- **WHAT THE EXERCISE ASKS**
Reproduce all of the entries below word for word, keeping every line as it stands.

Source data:

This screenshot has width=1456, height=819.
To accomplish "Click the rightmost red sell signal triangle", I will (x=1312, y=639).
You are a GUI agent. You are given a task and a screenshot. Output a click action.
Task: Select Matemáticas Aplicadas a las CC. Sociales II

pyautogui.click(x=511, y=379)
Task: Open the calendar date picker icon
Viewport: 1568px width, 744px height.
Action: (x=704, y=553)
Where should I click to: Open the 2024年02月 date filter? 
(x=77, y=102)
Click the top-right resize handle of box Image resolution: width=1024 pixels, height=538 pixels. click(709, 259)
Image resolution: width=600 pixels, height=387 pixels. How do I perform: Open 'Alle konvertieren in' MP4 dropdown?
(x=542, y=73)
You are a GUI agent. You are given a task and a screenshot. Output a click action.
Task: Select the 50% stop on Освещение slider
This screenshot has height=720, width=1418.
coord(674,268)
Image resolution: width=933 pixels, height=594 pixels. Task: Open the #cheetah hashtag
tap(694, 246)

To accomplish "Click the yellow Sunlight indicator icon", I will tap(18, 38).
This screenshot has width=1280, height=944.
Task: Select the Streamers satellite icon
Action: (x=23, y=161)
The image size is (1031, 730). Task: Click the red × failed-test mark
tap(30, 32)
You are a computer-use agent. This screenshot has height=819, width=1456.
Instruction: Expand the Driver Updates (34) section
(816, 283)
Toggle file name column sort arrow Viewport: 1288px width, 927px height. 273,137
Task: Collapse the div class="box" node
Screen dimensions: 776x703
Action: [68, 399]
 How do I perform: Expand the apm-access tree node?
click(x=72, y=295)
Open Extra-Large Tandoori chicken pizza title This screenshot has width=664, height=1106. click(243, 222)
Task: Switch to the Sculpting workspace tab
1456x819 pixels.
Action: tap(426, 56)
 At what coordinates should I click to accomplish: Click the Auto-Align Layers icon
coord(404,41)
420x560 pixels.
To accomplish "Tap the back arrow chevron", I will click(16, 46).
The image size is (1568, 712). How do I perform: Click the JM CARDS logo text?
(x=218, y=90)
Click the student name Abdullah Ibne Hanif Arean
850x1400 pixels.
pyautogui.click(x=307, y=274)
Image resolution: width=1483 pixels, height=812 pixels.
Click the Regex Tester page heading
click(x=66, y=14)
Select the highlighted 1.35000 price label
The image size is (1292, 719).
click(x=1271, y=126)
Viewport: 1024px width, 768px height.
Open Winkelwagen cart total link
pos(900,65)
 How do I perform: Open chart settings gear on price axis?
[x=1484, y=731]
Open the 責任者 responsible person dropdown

- **SOLUTION TO THIS TASK**
This screenshot has width=1456, height=819.
To accomplish "Click the rightmost red sell signal triangle", I will (x=1312, y=639).
You are a GUI agent. You are given a task and a screenshot. Output a click action.
Task: Select Matemáticas Aplicadas a las CC. Sociales II

pyautogui.click(x=511, y=379)
Task: Open the calendar date picker icon
Viewport: 1568px width, 744px height.
Action: (x=704, y=553)
Where should I click to: Open the 2024年02月 date filter? 
(x=77, y=102)
Click the top-right resize handle of box Image resolution: width=1024 pixels, height=538 pixels. click(709, 259)
Image resolution: width=600 pixels, height=387 pixels. How do I perform: Open 'Alle konvertieren in' MP4 dropdown?
(x=542, y=73)
You are a GUI agent. You are given a task and a screenshot. Output a click action.
Task: Select the 50% stop on Освещение slider
This screenshot has height=720, width=1418.
coord(674,268)
Image resolution: width=933 pixels, height=594 pixels. Task: Open the #cheetah hashtag
tap(694, 246)

To accomplish "Click the yellow Sunlight indicator icon", I will tap(18, 38).
This screenshot has width=1280, height=944.
Task: Select the Streamers satellite icon
Action: (x=23, y=161)
The image size is (1031, 730). Task: Click the red × failed-test mark
tap(30, 32)
You are a computer-use agent. This screenshot has height=819, width=1456.
Instruction: Expand the Driver Updates (34) section
(816, 283)
Toggle file name column sort arrow Viewport: 1288px width, 927px height. 273,137
Task: Collapse the div class="box" node
Screen dimensions: 776x703
Action: [68, 399]
 How do I perform: Expand the apm-access tree node?
click(x=72, y=295)
Open Extra-Large Tandoori chicken pizza title This screenshot has width=664, height=1106. click(243, 222)
Task: Switch to the Sculpting workspace tab
1456x819 pixels.
Action: tap(426, 56)
 At what coordinates should I click to accomplish: Click the Auto-Align Layers icon
coord(404,41)
420x560 pixels.
To accomplish "Tap the back arrow chevron", I will click(16, 46).
The image size is (1568, 712). How do I perform: Click the JM CARDS logo text?
(x=218, y=90)
Click the student name Abdullah Ibne Hanif Arean
850x1400 pixels.
pyautogui.click(x=307, y=274)
Image resolution: width=1483 pixels, height=812 pixels.
Click the Regex Tester page heading
click(x=66, y=14)
Select the highlighted 1.35000 price label
The image size is (1292, 719).
click(x=1271, y=126)
Viewport: 1024px width, 768px height.
Open Winkelwagen cart total link
pos(900,65)
 How do I perform: Open chart settings gear on price axis?
[x=1484, y=731]
Open the 責任者 responsible person dropdown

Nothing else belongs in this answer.